Não está satisfeito? Quer mais? Que tal ler aquele livro que ficou pela metade e está acumulando poeira na estante? Tenho certeza de que, agora, você vai achá-lo mais interessante. Ou quem sabe, assistir àquele filme do Goddard que você não viu por puro preconceito. Pode ser que não mude de opinião, mas pelo menos não vai ficar com aquela cara de paisagem quando perguntarem o que achou.

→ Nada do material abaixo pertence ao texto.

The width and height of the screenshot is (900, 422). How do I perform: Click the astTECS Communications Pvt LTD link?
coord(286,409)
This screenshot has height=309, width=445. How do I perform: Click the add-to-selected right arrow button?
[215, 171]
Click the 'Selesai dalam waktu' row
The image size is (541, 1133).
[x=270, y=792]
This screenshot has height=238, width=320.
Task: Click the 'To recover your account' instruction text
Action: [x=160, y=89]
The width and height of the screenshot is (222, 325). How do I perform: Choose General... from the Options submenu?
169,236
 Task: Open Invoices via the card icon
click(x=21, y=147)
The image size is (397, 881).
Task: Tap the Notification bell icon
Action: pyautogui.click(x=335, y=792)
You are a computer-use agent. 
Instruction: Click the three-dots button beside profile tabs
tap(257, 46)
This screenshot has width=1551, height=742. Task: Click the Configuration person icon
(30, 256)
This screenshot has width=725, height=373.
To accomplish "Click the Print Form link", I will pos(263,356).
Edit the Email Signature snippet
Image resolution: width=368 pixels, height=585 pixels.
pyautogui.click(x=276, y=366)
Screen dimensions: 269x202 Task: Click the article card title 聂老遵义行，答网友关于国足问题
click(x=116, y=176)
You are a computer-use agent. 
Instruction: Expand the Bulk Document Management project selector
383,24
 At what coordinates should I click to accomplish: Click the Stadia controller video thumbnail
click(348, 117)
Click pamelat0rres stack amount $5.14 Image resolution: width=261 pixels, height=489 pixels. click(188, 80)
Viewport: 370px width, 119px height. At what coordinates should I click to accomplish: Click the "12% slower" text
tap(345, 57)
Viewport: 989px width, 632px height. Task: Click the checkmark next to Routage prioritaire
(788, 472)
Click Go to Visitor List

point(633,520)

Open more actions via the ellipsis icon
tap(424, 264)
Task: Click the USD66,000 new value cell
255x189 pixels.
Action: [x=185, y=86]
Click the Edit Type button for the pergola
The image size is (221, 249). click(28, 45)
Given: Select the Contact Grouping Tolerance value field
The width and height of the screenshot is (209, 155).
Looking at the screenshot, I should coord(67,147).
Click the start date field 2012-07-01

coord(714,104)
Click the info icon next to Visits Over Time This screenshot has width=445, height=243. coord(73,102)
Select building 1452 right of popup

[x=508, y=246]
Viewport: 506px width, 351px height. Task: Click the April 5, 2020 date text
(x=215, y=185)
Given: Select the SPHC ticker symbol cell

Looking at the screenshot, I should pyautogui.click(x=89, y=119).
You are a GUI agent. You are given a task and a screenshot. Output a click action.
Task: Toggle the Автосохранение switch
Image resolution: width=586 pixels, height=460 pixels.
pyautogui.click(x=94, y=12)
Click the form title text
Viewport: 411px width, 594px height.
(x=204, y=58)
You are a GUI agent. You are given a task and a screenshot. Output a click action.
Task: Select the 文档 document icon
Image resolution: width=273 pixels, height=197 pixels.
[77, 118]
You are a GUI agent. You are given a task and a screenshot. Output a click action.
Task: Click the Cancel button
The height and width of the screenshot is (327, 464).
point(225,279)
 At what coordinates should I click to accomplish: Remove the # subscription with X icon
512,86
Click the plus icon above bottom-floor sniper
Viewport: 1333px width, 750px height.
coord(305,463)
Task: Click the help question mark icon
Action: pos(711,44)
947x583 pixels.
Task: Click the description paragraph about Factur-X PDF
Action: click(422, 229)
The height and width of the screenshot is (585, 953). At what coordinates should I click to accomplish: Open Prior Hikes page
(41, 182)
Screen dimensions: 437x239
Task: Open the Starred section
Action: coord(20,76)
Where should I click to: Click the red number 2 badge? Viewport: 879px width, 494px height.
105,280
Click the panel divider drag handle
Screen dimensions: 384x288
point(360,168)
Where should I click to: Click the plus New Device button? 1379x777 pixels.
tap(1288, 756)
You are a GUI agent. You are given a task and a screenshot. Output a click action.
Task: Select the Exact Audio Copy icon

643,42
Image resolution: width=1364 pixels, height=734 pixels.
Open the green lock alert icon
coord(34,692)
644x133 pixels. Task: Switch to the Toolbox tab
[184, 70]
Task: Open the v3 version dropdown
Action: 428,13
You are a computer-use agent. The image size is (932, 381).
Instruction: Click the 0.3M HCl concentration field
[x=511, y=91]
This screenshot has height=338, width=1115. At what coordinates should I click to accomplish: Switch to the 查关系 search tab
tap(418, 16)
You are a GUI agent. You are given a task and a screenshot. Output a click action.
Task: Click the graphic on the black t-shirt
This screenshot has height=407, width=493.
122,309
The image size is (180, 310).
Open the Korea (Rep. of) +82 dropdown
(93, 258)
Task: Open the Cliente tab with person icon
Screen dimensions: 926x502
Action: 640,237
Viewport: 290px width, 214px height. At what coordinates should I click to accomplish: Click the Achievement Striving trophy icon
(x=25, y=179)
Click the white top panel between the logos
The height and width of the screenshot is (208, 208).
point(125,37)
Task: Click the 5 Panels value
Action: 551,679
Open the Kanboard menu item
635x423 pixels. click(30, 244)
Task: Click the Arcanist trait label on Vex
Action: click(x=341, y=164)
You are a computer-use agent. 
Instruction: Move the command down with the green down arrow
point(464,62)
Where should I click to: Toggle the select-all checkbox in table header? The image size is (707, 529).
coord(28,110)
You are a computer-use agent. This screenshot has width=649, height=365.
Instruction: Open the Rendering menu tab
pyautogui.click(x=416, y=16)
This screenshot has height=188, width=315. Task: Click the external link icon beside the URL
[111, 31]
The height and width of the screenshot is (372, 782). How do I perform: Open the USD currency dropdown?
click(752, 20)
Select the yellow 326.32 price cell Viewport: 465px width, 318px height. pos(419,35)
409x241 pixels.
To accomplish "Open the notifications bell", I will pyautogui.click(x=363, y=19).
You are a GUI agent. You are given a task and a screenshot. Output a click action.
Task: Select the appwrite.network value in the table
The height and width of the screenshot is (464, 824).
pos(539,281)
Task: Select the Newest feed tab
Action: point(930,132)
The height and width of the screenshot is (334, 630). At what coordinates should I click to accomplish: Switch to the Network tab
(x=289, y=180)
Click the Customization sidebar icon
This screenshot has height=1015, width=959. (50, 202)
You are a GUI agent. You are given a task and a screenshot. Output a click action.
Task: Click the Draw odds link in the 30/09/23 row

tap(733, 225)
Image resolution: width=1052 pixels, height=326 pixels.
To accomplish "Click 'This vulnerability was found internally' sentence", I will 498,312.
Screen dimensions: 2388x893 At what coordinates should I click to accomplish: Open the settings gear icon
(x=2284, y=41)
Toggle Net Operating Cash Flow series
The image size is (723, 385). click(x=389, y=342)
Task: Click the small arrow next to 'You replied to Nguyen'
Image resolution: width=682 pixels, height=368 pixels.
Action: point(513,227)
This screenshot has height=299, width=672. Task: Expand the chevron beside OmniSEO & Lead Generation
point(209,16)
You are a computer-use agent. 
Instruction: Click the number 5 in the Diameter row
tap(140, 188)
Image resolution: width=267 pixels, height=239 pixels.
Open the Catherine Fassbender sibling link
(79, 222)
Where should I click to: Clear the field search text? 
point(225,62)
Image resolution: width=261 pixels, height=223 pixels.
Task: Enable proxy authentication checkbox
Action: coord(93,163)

Aprender também faz parte do jogo. Procure apurar os seus conhecimentos de informática e a manusear sem medo o celular de última geração, do qual você só consegue extrair o básico. Peça ajuda aos filhos, ou melhor, ao seu neto mais esperto. Em troca, você pode ensiná-lo a estalar os dedos, a assobiar, a plantar feijão num copo com algodão molhado, a jogar cartas e embaralhá-las com estilo, a fazer barcos e aviões de papel, a tocar um instrumento musical, a lançar um peão, a confeitar um bolo, a tricotar, a fazer e utilizar um estilingue para tirar uma manga espada do pé, e por aí vai...

Dançar também é bom. Muito bom. Acompanhado ou mesmo sozinho, coloque o velho LP de boleros na vitrola e volte a viver os momentos mágicos dos grandes salões de baile do Hotel Glória, Monte Líbano e Copacabana Palace. Deixe-se levar pelos Românticos de Cuba até cansar e desabar no sofá com aquele sorriso feliz nos lábios.

Habitue-se a ligar uma vez por dia para um parente ou amigo só para jogar conversa fora e deixe de lado todas as mágoas, rancores e desilusões. Faz bem para a saúde e alegra o coração.

Enfim, aproveite a vida que lhe resta com as coisas mais simples, porque de complicado basta o mundo. Como costumavam dizer os mais velhos, são os menores prazeres que proporcionam as grandes satisfações. E não se preocupe se vai acordar amanhã. Isto é problema de Deus, seja ele quem for.